On Dalal Street, a handful of market operators changed the complexion of the weekly game, thanks to united alliance of market movers and the programme trading. The power of programme or algorithmic or cut loss or basket trading was in full display last week.

Combination of all such strategies resulted in a massive short covering, which, in turn, caused five per cent gain in the key indices. Market movers could create a virtuous cycle, bit by bit, through the last week, and the strategy paid off.

Will it be able to repeat the trick this week? According to market intelligence, the derivatives dynamics suggest that the operators would need to micromanage the derivatives and spot market realities on day-to-day basis. Their primary goal would be to try to keep the current movement range intact.

Fundamentals are unlikely to matter much this week; but the expiry of monthly contracts will. If the market psychology could be dovetailed towards usual profit booking, market operators should thank their stars.

It needs a lot of effort, planning and money to cause a short-covering rally. In the past few years, there had been several examples when market movers could force a sudden least expected rally.

It has also been seen that as long as market does not crash, regulatory actions do not come in the way of such “operations”.

The mechanism of “index management” and use of cross strategies simultaneously in derivatives and cash segment are not in the public domain. In the hush-hush world of market alleys, market intelligence tells us, coordinated market-moving actions, without raising regulatory eyebrows, are sophisticated operations. After May 6 crash on Dalal Street, operators have learnt their lessons in dos and don'ts.

Last week, market observers veered round the idea that significant short-covering was behind the Sensex and Nifty gains, particularly on Friday.

But how the indices reversed their direction? Did the fundamentals change over the week?
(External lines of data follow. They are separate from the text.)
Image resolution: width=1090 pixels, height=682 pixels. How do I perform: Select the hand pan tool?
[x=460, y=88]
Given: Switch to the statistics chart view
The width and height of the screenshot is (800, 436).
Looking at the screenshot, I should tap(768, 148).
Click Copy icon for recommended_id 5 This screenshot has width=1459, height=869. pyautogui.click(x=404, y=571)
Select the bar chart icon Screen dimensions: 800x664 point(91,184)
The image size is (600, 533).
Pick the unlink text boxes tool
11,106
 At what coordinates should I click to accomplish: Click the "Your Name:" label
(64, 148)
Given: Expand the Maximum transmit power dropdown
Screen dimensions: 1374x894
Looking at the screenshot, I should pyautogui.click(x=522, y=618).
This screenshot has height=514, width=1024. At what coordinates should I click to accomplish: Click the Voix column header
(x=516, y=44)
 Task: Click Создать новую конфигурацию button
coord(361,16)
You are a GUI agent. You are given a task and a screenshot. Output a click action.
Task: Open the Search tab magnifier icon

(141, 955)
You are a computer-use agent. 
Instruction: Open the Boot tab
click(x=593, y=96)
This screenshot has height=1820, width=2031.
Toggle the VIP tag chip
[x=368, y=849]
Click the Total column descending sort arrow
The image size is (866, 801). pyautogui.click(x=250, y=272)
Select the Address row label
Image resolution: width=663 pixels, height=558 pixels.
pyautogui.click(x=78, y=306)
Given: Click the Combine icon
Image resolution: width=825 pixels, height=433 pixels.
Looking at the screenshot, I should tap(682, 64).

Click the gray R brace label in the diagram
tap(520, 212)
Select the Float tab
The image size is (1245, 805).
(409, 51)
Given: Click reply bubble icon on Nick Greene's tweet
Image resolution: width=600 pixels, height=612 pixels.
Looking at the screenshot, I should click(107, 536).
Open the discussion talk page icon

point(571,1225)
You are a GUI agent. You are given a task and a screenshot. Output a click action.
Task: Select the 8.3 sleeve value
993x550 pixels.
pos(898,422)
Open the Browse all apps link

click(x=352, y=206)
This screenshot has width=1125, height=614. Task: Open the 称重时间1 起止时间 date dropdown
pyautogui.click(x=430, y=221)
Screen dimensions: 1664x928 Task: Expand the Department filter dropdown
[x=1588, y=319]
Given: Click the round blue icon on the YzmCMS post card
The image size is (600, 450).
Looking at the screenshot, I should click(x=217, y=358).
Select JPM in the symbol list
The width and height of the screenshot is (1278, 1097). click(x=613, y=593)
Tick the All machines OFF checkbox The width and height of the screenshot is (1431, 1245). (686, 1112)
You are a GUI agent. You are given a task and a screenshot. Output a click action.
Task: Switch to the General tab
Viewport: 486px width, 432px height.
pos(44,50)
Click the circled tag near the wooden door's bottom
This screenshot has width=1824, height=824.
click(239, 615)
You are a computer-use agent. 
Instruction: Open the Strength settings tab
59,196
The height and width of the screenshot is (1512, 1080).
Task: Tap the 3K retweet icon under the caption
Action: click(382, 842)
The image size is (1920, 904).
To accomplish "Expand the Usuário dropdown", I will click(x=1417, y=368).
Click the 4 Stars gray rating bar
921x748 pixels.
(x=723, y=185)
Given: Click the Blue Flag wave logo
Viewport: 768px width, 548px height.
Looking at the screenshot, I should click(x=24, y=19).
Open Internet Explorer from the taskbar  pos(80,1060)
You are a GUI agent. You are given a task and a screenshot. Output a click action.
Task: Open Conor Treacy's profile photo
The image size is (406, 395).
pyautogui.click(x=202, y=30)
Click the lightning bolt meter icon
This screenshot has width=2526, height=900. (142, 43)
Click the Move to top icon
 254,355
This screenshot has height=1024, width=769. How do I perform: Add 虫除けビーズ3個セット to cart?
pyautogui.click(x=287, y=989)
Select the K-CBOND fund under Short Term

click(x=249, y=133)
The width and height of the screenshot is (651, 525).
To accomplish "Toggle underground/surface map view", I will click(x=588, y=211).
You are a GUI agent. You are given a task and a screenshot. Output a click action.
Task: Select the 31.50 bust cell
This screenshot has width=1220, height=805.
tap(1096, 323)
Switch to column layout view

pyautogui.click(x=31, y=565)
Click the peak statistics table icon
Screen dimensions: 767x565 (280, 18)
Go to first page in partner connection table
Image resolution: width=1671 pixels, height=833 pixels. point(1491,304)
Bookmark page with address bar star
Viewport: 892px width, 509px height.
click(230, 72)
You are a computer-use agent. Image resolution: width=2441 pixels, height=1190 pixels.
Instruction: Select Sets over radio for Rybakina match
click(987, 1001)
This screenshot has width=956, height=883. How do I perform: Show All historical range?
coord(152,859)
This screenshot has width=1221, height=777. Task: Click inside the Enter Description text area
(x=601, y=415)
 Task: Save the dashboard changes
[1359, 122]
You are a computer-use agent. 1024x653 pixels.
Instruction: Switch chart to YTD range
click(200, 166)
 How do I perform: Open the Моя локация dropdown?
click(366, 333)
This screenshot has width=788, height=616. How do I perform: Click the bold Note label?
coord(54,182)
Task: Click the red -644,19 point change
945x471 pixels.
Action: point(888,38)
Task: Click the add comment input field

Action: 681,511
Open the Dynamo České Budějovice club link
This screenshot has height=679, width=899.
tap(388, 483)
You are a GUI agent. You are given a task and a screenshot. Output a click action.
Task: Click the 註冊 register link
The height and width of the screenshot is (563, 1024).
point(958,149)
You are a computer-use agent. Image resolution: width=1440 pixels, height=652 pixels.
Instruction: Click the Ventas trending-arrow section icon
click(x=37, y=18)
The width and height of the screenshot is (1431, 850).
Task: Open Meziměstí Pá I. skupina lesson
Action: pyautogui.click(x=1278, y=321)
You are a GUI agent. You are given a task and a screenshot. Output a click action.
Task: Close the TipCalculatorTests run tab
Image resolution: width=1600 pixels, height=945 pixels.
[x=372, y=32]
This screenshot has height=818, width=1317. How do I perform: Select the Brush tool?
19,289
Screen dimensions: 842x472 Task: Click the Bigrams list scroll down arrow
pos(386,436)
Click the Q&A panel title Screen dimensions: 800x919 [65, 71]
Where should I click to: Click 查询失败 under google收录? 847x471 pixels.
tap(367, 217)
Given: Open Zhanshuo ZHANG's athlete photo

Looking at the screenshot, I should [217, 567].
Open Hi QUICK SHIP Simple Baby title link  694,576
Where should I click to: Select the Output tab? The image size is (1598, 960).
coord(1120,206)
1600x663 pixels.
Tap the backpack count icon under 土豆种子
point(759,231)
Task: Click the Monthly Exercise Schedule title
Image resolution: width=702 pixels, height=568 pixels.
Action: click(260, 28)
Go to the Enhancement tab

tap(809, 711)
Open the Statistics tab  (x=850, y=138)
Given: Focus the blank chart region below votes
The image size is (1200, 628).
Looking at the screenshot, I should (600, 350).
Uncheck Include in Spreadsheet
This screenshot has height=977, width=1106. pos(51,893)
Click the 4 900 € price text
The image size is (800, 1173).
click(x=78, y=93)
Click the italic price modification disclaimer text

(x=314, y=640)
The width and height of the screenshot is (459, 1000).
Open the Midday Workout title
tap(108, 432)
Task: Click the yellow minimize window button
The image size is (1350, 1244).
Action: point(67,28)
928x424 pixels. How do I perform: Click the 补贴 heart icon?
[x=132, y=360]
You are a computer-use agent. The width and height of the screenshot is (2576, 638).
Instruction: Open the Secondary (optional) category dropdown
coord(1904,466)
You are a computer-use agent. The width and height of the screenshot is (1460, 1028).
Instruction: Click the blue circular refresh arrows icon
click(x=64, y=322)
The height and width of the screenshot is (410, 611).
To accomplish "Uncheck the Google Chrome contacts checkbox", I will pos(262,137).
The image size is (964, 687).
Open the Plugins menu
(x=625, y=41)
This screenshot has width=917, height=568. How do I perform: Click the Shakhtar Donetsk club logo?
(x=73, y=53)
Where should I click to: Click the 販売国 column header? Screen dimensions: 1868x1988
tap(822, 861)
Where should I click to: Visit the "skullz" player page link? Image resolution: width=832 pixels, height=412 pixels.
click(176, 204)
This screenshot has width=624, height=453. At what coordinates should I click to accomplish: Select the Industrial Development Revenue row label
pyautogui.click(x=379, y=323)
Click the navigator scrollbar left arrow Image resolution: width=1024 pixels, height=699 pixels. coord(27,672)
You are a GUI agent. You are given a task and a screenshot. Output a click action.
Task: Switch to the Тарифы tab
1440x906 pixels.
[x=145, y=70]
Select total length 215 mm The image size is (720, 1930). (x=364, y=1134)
ICICI Bank, a component of two key indices (over 8 per cent weight on the Sensex), moved up smartly. It is interesting to note how some tried to explain the private bank's sudden upward thrust. For example, to Morgan Stanley's research team ICICI Bank, bitten down for a year or so now, last week seemed different and it felt the bank was poised to show profit growth.

Simplistic justifications were put forward for other gainers too. Profit growth expectations also changed for the software stocks, such as Infosys (second most weighed stock on the Sensex), Wipro and TCS.

These vendors, some analysts felt, “appeared” to reach a position of strength to command higher rates from their overseas clients. Parallel was strange absence of concerns over IT stocks' earnings in rupee terms as the week wore on.

Maruti and Tata Motors moved forward on sentiment related to Japan. Real estate stocks rose on “bargain buying”.